Monday, March 16, 2009

Tracking the Quality of Stock Market Movement

Today was a great example of a low-quality stock market rally. We opened to the upside, advancing stocks led decliners, and NYSE TICK was strong through the morning, with a positive slope to the Cumulative TICK line.

Two elements, however, made the rise low quality:

1) It was a mixed market - As my Twitter post early in the morning noted, sector participation in the rise was far from uniform. NASDAQ and small cap stocks were underperforming the S&P 500 Index. Industrial stocks were strong in the morning; consumer discretionary shares could not best their opening levels. In a good trend, sectors move in unison. Mixed markets suggest that there is correction occurring as well as strength.

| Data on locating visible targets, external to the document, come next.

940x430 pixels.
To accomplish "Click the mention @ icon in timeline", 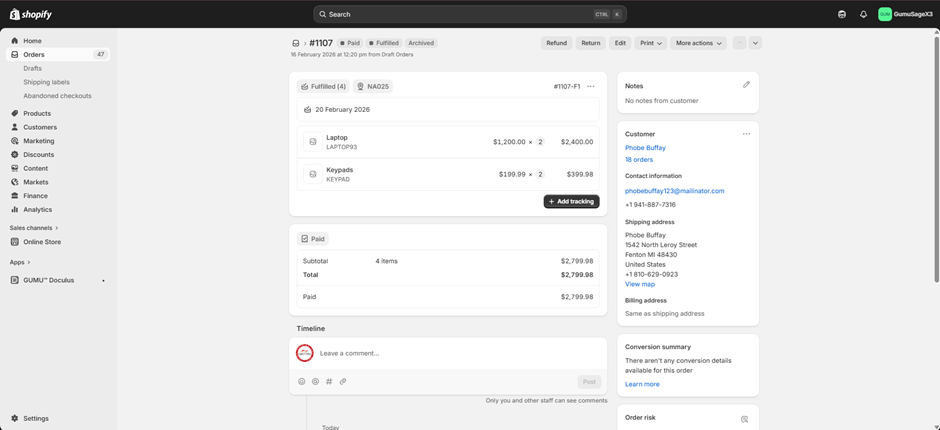I will [316, 381].
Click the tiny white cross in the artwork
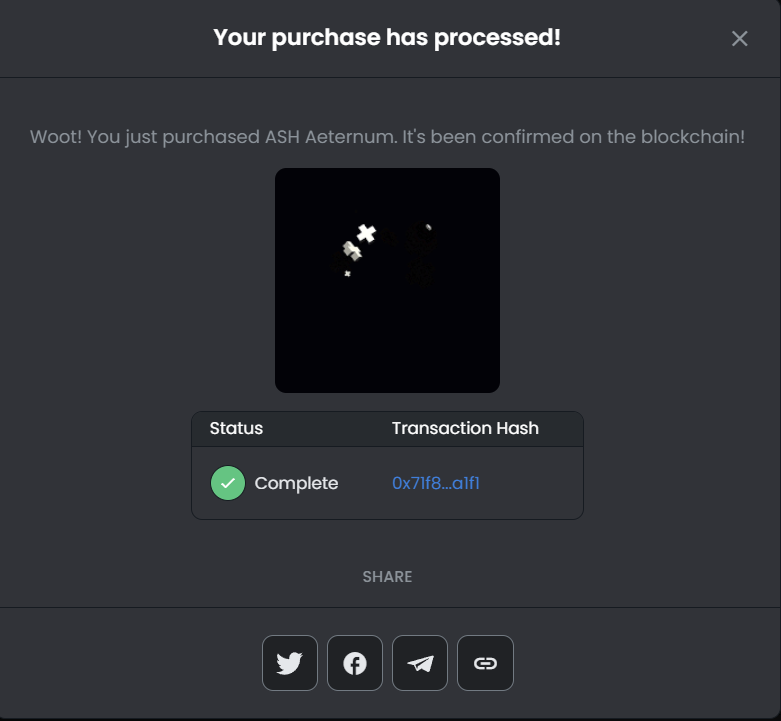The height and width of the screenshot is (721, 781). click(348, 273)
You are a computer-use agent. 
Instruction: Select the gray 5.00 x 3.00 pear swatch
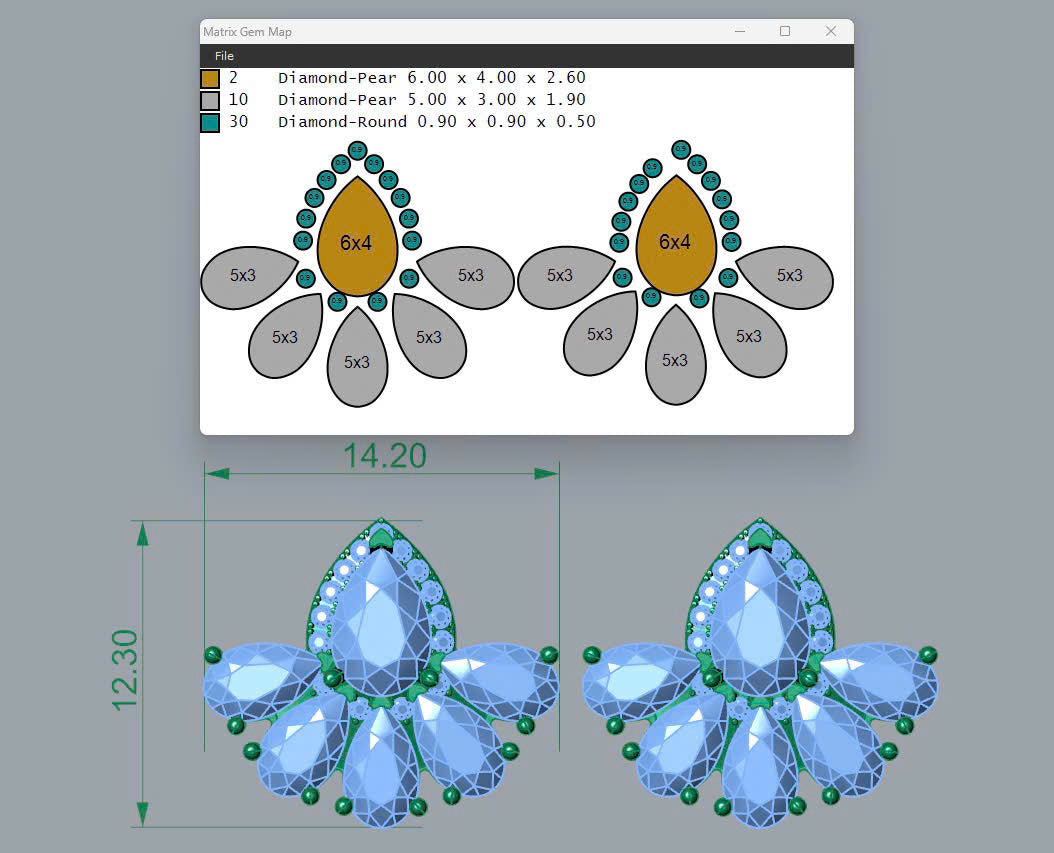[x=210, y=100]
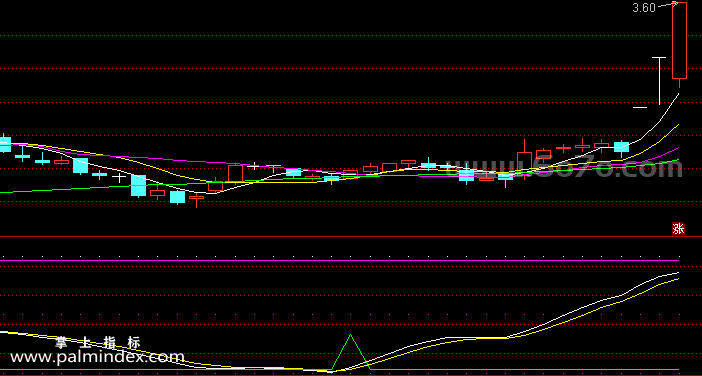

2) The market was inefficient - An efficient market is one that achieves a high degree of price movement for a given unit of buying interest (such as NYSE TICK or advance/decline). An inefficient market is one that struggles to move higher, even as there is net buying pressure. How do we know a market is struggling? If the market needs considerable time simply to break out of its overnight range or to touch R1, then its rise is less efficient than that of a market that hits R1 very early in trade.

Mixed, inefficient markets are low quality markets, and low quality markets are ones that are ripe for reversal. That is why, in my Twitter post at 12:57 CT, I quickly noted the possibility of reversion back into the morning trading range.

A rise is not a rise is not a rise. There is more to markets than the price movements of capitalization-weighted averages. By seeing how various components of markets are moving and by gauging the trajectory of market moves, we can make meaningful inferences as to whether rises are likely to persist or reverse.